→ **What this task involves**:
Continue the text on post–second look letters to residency programs, starting after its last sentence.

→ **Given passage**:
.....
What exactly do you think that post–second look “love letter” is going to do for you in a system that already ranked you before you even got on the plane home?
Let’s puncture this cleanly: the vast majority of residency programs have their rank lists basically set—or entirely finalized—before your second look… and definitely before that late-night “you’re my top choice” email you agonize over. The belief that a gushing post–second look message will dramatically move you up the rank list is mostly fantasy, sustained by anecdotes, rumor, and a complete misunderstanding of how programs actually function.
You are not crazy for wanting to send one. The incentives push you there. But if you want to act like an adult in this process, you need to know what is myth, what is marginally real, and why everyone keeps pretending these letters matter so much.
What Second Looks Actually Are (Not What You’re Told)
Second looks are marketed to you as chances to “show continued interest,” “demonstrate fit,” and “connect more deeply with the program.” Sounds flattering. Also sounds like something a hotel says about the “optional resort fee.”
Here’s what I see over and over:
- Residents whisper: “Honestly, by the time you’re here for second look, the list is 90% done.”
- PDs (program directors) say in closed meetings: “We use second looks mostly for applicants to sort themselves, not to change our rankings.”
- Coordinators privately admit: “We track who comes, but it usually doesn’t move people much unless we had a big question mark.”
Second looks serve three main functions—for you, not for them:
- You reality-check the vibe: residents’ morale, workload, genuine teaching versus brochure talk.
- You compare programs with fresh eyes now that interviews are over.
- You confirm or change your rank list.
For programs, second looks are mostly:
- Mild PR.
- A retention tool: get you excited so you rank them higher.
- Occasionally a tie-breaker or reassurance visit for a “borderline” candidate.
Notice what’s missing: “Core determinant of rank position.”
Most programs—especially large academic ones—build their tentative rank lists shortly after interview season ends. Some have a formal rank committee that meets once, maybe twice. By the time second looks happen, touching the list is work, politically annoying, and rarely justified by a few hours of extra face-time.
Do small or community programs sometimes adjust based on second looks? Yes. But it’s rare and usually only relevant for a tiny subset of applicants already near the “we like them, but not sure” zone.
So when you send that breathless “I fell in love with your program on my second look” email, you’re not “changing the game.” You’re mostly decorating the margins.
.....
→ **Data to examine**:
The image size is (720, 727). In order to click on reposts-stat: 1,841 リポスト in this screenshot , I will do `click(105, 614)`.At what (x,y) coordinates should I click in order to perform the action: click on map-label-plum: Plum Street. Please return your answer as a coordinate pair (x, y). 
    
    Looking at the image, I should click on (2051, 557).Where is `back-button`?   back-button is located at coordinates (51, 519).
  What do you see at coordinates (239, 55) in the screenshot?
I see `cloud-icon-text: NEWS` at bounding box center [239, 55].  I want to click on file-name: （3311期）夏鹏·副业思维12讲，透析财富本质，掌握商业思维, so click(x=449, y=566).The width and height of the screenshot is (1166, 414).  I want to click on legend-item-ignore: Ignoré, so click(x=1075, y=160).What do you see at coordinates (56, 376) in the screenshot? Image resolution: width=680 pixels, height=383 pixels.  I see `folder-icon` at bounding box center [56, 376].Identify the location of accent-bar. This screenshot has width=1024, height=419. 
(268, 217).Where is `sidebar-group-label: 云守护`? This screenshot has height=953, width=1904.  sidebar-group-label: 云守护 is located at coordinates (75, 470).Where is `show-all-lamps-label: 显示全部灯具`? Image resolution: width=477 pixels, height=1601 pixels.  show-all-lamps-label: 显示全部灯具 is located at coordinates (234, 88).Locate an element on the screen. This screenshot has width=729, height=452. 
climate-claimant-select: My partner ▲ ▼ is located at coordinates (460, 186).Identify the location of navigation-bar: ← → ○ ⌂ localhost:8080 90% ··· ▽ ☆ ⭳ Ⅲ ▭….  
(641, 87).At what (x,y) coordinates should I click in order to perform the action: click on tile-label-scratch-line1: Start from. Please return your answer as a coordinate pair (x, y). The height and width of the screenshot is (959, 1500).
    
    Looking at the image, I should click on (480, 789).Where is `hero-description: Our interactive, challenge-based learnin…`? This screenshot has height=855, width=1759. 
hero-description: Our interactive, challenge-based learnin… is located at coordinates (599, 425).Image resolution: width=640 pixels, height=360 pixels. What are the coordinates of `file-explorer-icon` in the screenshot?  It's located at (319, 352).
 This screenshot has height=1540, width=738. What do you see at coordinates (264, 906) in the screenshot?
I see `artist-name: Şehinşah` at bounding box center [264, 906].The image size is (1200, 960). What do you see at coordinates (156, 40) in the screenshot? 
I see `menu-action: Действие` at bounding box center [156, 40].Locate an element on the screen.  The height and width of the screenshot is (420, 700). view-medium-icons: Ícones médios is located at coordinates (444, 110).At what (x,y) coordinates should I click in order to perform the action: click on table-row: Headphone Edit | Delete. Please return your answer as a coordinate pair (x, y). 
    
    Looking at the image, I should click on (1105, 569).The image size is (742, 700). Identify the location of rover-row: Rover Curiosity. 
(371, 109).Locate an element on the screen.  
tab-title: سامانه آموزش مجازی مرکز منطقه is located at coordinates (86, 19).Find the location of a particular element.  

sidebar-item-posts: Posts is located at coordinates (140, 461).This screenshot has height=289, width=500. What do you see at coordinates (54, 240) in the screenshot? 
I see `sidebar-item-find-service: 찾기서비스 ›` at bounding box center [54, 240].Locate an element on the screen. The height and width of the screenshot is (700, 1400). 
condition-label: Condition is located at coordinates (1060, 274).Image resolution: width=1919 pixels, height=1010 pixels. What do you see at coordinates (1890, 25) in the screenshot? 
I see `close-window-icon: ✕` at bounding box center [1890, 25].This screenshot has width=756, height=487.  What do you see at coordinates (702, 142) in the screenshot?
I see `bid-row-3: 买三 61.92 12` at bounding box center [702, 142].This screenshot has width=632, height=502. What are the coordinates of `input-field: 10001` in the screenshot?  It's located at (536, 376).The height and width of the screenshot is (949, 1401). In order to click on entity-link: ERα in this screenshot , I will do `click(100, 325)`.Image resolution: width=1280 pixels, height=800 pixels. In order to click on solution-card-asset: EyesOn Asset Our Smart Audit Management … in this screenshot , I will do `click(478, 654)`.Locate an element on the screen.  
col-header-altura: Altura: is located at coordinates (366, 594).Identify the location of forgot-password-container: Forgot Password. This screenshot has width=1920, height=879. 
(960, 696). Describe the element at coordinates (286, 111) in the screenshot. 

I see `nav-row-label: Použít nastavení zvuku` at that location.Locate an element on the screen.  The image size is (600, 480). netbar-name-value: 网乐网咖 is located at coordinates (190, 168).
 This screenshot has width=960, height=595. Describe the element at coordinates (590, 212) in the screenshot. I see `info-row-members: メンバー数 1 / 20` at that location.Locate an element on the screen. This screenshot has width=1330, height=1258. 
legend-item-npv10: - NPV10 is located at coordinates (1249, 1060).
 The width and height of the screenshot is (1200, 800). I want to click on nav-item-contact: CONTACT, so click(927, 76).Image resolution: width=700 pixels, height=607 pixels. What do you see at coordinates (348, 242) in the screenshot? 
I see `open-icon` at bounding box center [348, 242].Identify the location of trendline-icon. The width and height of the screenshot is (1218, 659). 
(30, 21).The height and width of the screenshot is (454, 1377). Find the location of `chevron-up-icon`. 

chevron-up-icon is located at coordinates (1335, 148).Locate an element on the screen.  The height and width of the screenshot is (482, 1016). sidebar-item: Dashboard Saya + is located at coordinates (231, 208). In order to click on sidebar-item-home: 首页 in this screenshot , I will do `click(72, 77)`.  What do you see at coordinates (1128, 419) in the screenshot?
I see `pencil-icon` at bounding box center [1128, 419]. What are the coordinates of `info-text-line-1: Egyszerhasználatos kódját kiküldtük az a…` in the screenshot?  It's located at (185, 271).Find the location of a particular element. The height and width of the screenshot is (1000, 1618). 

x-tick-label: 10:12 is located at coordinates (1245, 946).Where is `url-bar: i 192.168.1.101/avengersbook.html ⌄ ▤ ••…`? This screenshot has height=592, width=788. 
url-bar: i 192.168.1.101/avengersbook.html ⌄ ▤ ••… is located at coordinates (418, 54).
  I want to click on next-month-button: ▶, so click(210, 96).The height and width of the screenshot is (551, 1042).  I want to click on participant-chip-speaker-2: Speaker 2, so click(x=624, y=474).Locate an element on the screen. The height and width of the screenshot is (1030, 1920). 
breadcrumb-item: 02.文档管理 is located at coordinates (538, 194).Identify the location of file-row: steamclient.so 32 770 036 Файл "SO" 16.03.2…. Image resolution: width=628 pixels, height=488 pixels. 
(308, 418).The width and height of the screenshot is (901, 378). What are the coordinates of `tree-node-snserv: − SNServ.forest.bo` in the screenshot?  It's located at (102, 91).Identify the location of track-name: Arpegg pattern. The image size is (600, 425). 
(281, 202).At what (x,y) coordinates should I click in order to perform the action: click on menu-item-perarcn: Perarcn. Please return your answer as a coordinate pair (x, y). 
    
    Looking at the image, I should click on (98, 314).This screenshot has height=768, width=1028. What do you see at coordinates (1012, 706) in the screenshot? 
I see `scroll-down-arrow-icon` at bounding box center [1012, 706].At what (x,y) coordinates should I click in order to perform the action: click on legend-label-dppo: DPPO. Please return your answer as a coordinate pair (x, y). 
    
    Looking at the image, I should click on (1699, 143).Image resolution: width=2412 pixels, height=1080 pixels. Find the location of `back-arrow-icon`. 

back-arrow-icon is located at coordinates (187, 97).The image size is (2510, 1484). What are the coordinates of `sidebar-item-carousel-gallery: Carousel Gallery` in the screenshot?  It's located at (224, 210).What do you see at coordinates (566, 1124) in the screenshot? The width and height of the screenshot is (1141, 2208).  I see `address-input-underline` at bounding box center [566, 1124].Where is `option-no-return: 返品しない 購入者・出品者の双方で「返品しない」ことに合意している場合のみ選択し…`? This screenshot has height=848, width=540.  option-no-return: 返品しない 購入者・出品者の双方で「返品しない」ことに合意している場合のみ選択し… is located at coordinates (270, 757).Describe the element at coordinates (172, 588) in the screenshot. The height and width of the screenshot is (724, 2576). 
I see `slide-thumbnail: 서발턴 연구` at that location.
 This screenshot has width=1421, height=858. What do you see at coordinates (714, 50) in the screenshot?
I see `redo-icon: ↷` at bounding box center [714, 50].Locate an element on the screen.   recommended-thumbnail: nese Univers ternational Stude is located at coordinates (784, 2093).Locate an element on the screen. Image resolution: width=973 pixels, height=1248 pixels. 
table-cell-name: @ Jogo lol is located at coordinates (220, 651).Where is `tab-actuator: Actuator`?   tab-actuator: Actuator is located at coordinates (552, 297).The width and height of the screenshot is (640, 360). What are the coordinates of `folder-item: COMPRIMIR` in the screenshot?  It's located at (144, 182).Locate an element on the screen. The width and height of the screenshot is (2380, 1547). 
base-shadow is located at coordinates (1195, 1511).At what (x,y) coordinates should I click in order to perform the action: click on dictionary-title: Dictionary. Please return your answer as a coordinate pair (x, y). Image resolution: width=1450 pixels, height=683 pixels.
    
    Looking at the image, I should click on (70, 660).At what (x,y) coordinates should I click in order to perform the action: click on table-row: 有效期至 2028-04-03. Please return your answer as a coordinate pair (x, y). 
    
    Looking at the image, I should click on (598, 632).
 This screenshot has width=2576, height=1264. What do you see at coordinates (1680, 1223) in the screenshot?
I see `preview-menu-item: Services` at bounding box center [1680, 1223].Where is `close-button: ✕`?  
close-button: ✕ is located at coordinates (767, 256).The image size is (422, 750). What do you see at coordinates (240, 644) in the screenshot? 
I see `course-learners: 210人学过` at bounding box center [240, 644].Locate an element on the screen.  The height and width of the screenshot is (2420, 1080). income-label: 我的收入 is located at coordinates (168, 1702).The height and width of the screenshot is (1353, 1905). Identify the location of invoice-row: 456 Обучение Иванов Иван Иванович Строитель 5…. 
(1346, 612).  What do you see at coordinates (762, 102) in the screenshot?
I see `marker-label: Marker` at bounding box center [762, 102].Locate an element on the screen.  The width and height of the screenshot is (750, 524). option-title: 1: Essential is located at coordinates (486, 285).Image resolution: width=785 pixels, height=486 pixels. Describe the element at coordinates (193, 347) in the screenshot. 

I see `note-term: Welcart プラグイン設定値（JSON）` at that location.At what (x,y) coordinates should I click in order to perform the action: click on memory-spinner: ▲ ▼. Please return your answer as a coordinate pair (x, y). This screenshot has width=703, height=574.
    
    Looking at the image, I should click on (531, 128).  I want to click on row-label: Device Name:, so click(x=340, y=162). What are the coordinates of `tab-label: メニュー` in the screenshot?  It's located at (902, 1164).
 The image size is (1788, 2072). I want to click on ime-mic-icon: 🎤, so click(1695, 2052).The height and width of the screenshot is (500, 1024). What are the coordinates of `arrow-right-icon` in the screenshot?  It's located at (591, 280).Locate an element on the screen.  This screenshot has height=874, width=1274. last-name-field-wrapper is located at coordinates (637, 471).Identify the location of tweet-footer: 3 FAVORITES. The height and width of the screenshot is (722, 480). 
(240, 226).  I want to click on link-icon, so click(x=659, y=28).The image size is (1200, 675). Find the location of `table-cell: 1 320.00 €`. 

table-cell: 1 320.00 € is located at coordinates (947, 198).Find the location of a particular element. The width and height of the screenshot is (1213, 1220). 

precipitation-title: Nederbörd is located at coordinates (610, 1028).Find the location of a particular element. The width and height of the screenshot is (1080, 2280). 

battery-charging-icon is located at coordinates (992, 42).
.....
→ **Written answer**:
| Category | Value |
|---|---|
| End of Interviews | 20 |
| 1 Week Later | 70 |
| 2 Weeks Later | 90 |
| Second Look Window | 95 |
| NRMP Submission | 100 |
(Values represent rough percentage of the rank list that is already decided. Not exact, but much closer to reality than the fairy tale you’re sold.)
The Love Letter Itself: What Programs Really Do With It
There are three broad categories of “love letters” I see after second looks:
The traditional gush:
“Thank you so much for the opportunity to visit again. After my second look, I am absolutely certain your program is my top choice. I would be honored to train there and will rank you #1.”The hedged politician:
“Your program remains one of my top choices and I could see myself happily training there for residency.”The trying-too-hard resume 2.0:
“Since interviewing, I have presented at [conference], submitted a manuscript, and continued leadership in [thing you don’t care about]. I wanted to keep you updated and reiterate my strong interest.”
Here’s what actually happens inside a lot of programs:
- Emails get filtered into a folder or spreadsheet.
- Coordinator flags explicit “rank #1” statements, sometimes for NRMP compliance review.
- PD scans them quickly, mostly to see if any star candidate (already ranked high) is likely to rank them high too.
- For 90% of applicants, those messages do not meaningfully move the needle.
You know where they do matter, occasionally? When a borderline-but-promising applicant:
- Had a late interview.
- Was uneven on paper but impressed in person.
- Comes back for a second look, asks sharp, mature questions, gets strong resident feedback, and sends a thoughtful, specific note.
Even then, they might move you from rank 32 to rank 27. Not from “we’re not ranking them” to “top 5.” That jump is a fantasy people tell themselves later if the match happened to align.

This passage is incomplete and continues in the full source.